I was learning about composable security frameworks, and I was wondering about the following when I was learning about Constructive Cryptography here (https://youtu.be/l7vyzRtLQCM?feature=shared&t=1143):
Here, we are in the Alice-Bob-Eve setting. Alice wants to send a message to Bob, and Eve is adversarial. Moreover, let:
- AUT - Authenticated channel between Alice and Bob, where Eve can learn everything that is sent, but cannot modify the message.
- KEY - Generates a key which is shared with Alice and Bob. Eve learns nothing
- SECURE - A secure channel between Alice and Bob, where Eve learns when a message is sent and the length of the message sent.

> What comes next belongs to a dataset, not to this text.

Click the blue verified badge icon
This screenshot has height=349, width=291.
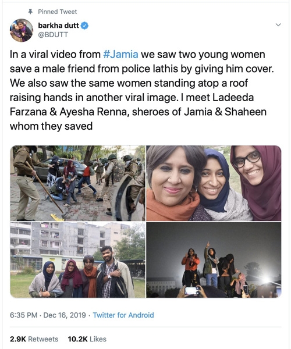(84, 26)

We have the following constructions -
- AUT || KEY ---> SECURE // Using OTP encryption and decryption, for example
- AUT ---> KEY // Using DH key exchange, for example
Therefore, we have the following construction: AUT || AUT ---> SECURE
In other words, if we have two authenticated channels, we can construct a secure channel.
On the other hand, in practice, there is one internet, where Alice, Bob, and Eve are attached... Can we formally say that we can construct infinitely many authenticated channels using an authenticated internet?? Something like:
- Internet ---> AUT || Internet // We can get an Authenticated channel 'for free'
A related question is this - suppose we have an MPC system A, and another MPC system B. Is the parallel composition of A and B supposed to have 2 private networks? In practice though, we have one internet. What is the soundness argument in this case?
Moreover, I think that there might be situations where the underlying resource has nontrivial state. I was wondering how one might model the situation in this case, in both UC and CC?